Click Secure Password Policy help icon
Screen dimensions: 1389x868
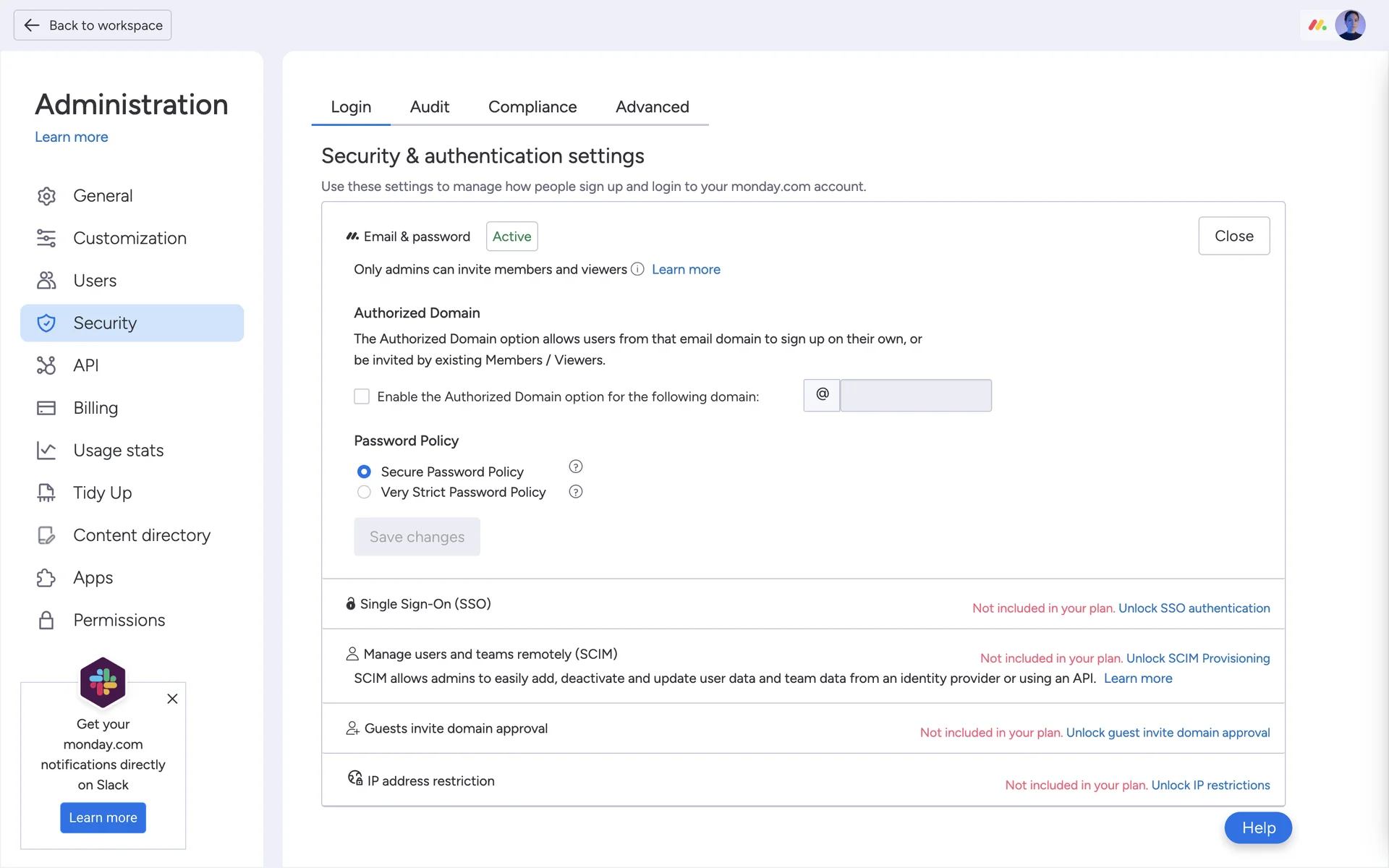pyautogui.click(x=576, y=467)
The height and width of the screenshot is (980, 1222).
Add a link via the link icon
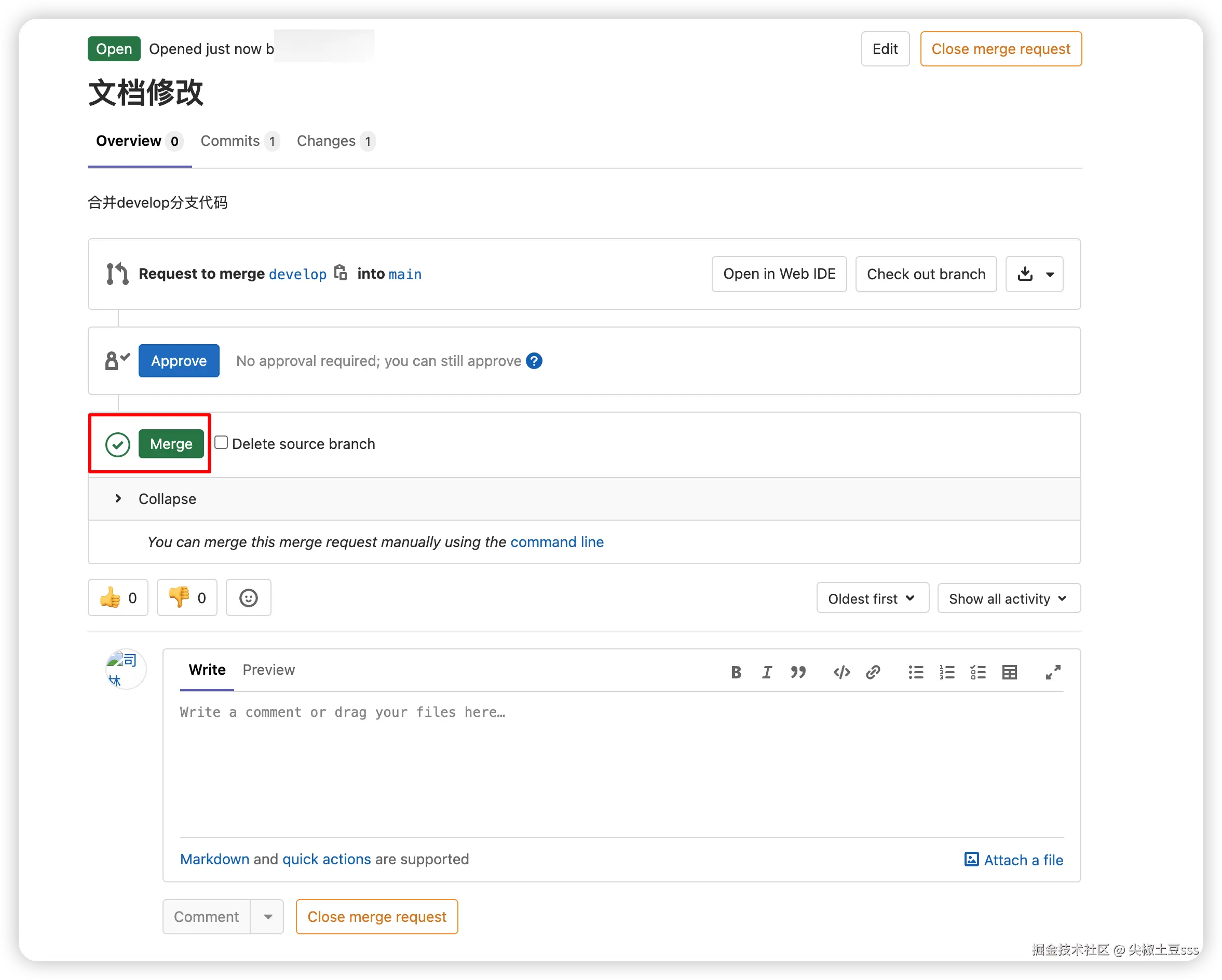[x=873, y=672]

☆ ☆ ☆

# Problem to solve
Repeat each of the records exactly as written, except for the pictures, which are to be left out.

# Solution for this task
Click Secure Password Policy help icon
Screen dimensions: 1389x868
pyautogui.click(x=576, y=467)
The height and width of the screenshot is (980, 1222).
Add a link via the link icon
[x=873, y=672]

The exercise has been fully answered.